Racial composition as of the 2020 census
| Race | Number | Percent |
|---|---|---|
| White | 4,274 | 93.3% |
| Black or African American | 41 | 0.9% |
| American Indian and Alaska Native | 11 | 0.2% |
| Asian | 9 | 0.2% |
| Native Hawaiian and Other Pacific Islander | 8 | 0.2% |
| Some other race | 27 | 0.6% |
| Two or more races | 212 | 4.6% |
| Hispanic or Latino (of any race) | 110 | 2.4% |

===2000 census===

As of the 2000 census, there were 3,872 people, 1,414 households, and 1,063 families residing in the village. The population density was 1,215.1 PD/sqmi. There were 1,485 housing units at an average density of 466.0 /sqmi. The racial makeup of the village was 98.55% White, 0.15% African American, 0.28% Native American, 0.21% Asian, 0.10% Pacific Islander, 0.21% from other races, and 0.49% from two or more races. Hispanic or Latino of any race were 1.11% of the population.

Of households, 39.2% had children under the age of 18 living with them, 60.1% were married couples living together, 11.7% had a female householder with no husband present, and 24.8% were non-families. 21.9% of all households were made up of individuals, and 10.5% had someone living alone who was 65 years of age or older. The average household size was 2.65 and the average family size was 3.08.

In the village, the population was spread out, with 27.1% under the age of 18, 6.9% from 18 to 24, 29.3% from 25 to 44 22.0% from 45 to 64, and 14.6% who were 65 years of age or older. The median age was 38 years. For every 100 females, there were 91.9 males. For every 100 females age 18 and over, there were 86.7 males.

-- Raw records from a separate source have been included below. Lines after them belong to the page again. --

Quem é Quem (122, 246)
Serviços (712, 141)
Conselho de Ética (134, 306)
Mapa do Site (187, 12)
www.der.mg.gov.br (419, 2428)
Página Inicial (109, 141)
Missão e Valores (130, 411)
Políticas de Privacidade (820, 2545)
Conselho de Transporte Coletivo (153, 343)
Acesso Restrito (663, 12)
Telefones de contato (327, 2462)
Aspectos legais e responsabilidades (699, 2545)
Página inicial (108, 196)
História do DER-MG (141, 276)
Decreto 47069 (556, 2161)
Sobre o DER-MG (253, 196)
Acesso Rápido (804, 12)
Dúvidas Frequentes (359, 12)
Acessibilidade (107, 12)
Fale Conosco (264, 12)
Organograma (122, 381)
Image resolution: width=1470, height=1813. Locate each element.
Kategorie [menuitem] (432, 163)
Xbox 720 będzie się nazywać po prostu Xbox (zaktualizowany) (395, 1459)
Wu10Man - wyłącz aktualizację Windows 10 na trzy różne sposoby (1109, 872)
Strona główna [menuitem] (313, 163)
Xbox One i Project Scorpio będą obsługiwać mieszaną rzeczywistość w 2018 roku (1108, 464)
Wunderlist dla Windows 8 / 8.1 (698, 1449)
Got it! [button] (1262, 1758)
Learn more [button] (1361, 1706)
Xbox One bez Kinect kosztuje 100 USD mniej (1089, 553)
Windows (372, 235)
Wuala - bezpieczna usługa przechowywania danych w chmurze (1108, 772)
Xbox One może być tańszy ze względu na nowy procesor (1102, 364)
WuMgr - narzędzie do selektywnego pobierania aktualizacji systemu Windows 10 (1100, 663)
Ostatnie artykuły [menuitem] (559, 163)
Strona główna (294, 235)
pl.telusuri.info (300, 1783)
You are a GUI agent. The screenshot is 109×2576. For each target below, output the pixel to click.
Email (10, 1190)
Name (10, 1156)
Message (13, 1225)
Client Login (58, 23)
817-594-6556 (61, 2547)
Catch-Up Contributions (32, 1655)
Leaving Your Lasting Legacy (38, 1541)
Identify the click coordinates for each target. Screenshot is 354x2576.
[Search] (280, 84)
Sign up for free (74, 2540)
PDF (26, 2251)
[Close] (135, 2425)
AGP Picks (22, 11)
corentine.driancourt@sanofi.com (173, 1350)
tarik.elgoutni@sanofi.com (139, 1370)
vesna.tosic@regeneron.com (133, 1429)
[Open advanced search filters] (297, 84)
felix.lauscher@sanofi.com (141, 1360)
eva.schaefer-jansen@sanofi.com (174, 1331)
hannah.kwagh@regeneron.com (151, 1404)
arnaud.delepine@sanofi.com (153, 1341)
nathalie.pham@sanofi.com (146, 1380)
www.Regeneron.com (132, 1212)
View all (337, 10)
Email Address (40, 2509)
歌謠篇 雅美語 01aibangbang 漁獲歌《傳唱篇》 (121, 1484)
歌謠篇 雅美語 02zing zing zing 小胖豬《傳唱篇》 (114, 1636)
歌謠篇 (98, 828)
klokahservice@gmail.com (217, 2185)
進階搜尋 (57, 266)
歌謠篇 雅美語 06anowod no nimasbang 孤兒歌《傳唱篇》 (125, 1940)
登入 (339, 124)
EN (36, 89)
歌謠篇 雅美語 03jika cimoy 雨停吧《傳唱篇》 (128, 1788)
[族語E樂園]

The median income for a household in the village was $51,434 and the median income for a family was $57,632. Males had a median income of $37,857 versus $27,929 for females. The per capita income for the village was $19,851. About 6.1% of families and 5.7% of the population were below the poverty line, including 7.8% of those under age 18 and 3.9% of those age 65 or over.
==Education==
- Freeburg Elementary School
- Freeburg Community High School
- St. Joseph Catholic School
- Public library

==Notable people==

- Danny Cox, former pitcher for the St. Louis Cardinals
- Dutch Hoffman, outfielder for the Chicago White Sox

==In film==
Jeanies, a now-demolished cafe on the northern outskirts of the town, was used for the filming of In the Heat of the Night.